>>
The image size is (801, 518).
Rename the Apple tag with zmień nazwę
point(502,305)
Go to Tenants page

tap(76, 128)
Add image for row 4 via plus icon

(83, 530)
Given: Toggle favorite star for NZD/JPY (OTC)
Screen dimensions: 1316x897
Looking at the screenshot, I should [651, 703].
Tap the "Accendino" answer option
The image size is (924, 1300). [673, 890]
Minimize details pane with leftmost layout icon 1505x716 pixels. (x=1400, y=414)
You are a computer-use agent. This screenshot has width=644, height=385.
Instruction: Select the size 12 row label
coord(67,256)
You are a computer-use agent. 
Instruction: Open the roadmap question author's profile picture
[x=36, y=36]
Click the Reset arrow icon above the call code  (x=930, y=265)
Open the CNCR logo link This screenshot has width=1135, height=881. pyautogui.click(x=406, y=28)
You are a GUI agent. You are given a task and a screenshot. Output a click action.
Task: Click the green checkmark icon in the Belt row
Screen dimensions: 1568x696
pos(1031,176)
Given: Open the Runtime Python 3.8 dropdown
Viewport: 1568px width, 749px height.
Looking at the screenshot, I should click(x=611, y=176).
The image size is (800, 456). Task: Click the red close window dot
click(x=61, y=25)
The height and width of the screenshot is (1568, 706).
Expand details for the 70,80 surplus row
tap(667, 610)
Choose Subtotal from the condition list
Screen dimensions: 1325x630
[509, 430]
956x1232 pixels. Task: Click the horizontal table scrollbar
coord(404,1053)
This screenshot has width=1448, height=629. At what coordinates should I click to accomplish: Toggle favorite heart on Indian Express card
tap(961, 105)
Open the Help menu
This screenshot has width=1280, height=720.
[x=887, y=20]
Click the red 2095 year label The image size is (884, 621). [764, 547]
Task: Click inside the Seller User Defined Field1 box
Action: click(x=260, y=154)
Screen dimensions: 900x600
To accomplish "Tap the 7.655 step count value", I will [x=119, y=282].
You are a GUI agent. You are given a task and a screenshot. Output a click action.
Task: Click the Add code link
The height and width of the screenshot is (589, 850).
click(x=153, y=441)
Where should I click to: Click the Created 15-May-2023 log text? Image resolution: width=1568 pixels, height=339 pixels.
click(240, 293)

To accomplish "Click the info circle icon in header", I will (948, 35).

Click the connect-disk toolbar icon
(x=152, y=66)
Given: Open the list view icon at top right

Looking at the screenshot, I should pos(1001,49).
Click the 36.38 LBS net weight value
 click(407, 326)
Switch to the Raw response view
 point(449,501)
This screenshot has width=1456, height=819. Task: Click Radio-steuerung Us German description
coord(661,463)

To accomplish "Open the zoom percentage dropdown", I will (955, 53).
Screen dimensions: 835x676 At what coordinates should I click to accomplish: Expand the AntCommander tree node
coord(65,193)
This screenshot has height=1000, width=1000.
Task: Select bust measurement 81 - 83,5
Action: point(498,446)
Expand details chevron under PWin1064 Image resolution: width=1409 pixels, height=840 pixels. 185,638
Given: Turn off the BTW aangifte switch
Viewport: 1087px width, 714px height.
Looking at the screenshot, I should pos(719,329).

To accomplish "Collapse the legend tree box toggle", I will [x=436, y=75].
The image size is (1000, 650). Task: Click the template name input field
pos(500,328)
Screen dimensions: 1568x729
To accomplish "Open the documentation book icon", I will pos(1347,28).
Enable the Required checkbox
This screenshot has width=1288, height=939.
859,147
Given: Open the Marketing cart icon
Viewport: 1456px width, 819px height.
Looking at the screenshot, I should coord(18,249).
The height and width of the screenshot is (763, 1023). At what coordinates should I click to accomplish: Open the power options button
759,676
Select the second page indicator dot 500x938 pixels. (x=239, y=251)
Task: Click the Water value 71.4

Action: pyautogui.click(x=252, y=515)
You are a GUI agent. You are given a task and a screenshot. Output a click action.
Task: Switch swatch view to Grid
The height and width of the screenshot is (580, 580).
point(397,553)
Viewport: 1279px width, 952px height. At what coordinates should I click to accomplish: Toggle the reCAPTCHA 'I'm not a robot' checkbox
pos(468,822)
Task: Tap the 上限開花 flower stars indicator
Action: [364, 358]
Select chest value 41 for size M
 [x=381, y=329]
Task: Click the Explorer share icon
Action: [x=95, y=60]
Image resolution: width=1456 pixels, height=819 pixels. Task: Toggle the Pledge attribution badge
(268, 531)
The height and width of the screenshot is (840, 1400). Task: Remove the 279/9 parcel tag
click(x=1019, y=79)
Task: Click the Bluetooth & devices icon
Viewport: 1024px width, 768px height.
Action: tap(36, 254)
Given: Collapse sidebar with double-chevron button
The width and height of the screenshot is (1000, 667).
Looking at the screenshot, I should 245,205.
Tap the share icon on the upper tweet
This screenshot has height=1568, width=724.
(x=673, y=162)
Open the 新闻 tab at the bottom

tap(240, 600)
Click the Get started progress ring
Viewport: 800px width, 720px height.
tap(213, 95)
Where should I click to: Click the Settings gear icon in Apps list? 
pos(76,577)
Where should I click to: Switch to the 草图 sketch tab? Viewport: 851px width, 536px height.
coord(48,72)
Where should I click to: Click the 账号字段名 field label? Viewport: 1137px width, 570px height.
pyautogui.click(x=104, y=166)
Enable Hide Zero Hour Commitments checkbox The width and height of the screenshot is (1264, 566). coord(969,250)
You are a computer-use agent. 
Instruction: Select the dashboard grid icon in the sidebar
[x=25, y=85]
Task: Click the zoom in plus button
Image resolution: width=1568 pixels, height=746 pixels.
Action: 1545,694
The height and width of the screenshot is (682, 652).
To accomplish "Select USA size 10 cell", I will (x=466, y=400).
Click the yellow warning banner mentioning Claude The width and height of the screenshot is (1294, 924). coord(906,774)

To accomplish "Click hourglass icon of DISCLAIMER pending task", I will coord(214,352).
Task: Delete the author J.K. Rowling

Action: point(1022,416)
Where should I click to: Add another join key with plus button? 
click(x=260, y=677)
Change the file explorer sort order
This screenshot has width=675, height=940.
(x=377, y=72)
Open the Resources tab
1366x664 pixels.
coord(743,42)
<<
§ **AIM OF THE EXERCISE**: Copy the items above word for word, from the line containing "Tap the share icon on the upper tweet" through the line containing "[x=25, y=85]", including both of those lines.

§ **RIGHT ANSWER**:
Tap the share icon on the upper tweet
This screenshot has height=1568, width=724.
(x=673, y=162)
Open the 新闻 tab at the bottom

tap(240, 600)
Click the Get started progress ring
Viewport: 800px width, 720px height.
tap(213, 95)
Where should I click to: Click the Settings gear icon in Apps list? 
pos(76,577)
Where should I click to: Switch to the 草图 sketch tab? Viewport: 851px width, 536px height.
coord(48,72)
Where should I click to: Click the 账号字段名 field label? Viewport: 1137px width, 570px height.
pyautogui.click(x=104, y=166)
Enable Hide Zero Hour Commitments checkbox The width and height of the screenshot is (1264, 566). coord(969,250)
You are a computer-use agent. 
Instruction: Select the dashboard grid icon in the sidebar
[x=25, y=85]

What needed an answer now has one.